Unfortunately, an unwieldy title is the least of this film’s problems. Marathi filmmaker Sameer Vidwans’s second Hindi movie—after the well-intentioned but misguided Satyaprem Ki Katha—is a self-confessed throwback to the rom-coms of the 2000s.

Think Saif Ali Khan, Rani Mukerji, Preity Zinta; think beautiful foreign locations and indulgent parent characters; think Hum Tum, Salaam Namaste, Ta Ra Rum Pum. And Vidwans and writer Karan Shrikant Sharma, who also wrote Satyaprem, pepper their film with references to these and other films of similar vintage.
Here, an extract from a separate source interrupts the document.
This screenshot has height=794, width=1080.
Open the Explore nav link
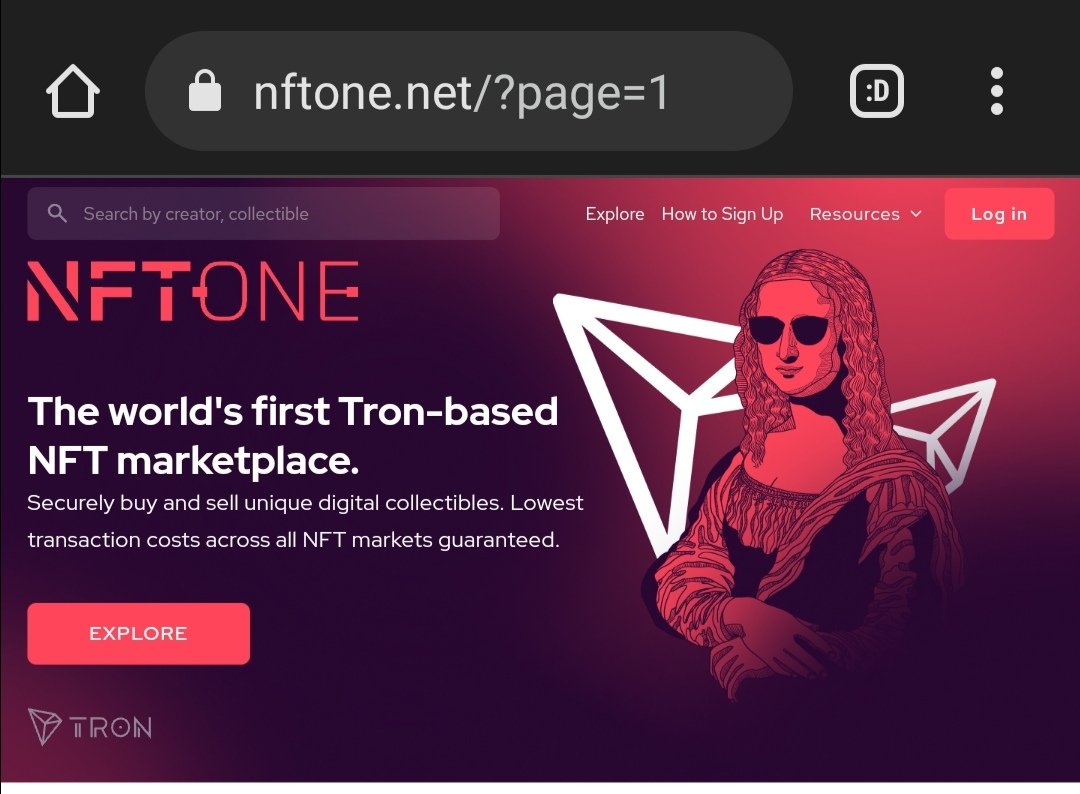pos(614,214)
A Film Packed with Throwbacks

There’s of course DDLJ’s tried-and-tested palat moment. We get the ‘sach aur saahas’ dialogue from Lagaan. Even some of the jokes are along the same lines as in previous films. Ray/Rehaan (Kartik Aaryan) tells Rumi (Ananya Panday) that Shobha is a boring name, only to learn it was her mum’s name, just as how in Hum Tum, Saif Ali Khan told Rani Mukerji that he was glad she wasn’t the kind of woman who drank tea, only to learn that her mother was a tea drinker.

And then there is the music. Vishal and Sheykhar serve up a ho-hum soundtrack—‘Hum Dono’ and ‘Mudh Ja Raahiye’ are minor standouts—and Hitesh Sonik runs with some of the song themes in the background score (the strains of ‘Hum Dono’ are well used).

But the film is animated by a slew of older Hindi film songs, repurposed quite fittingly.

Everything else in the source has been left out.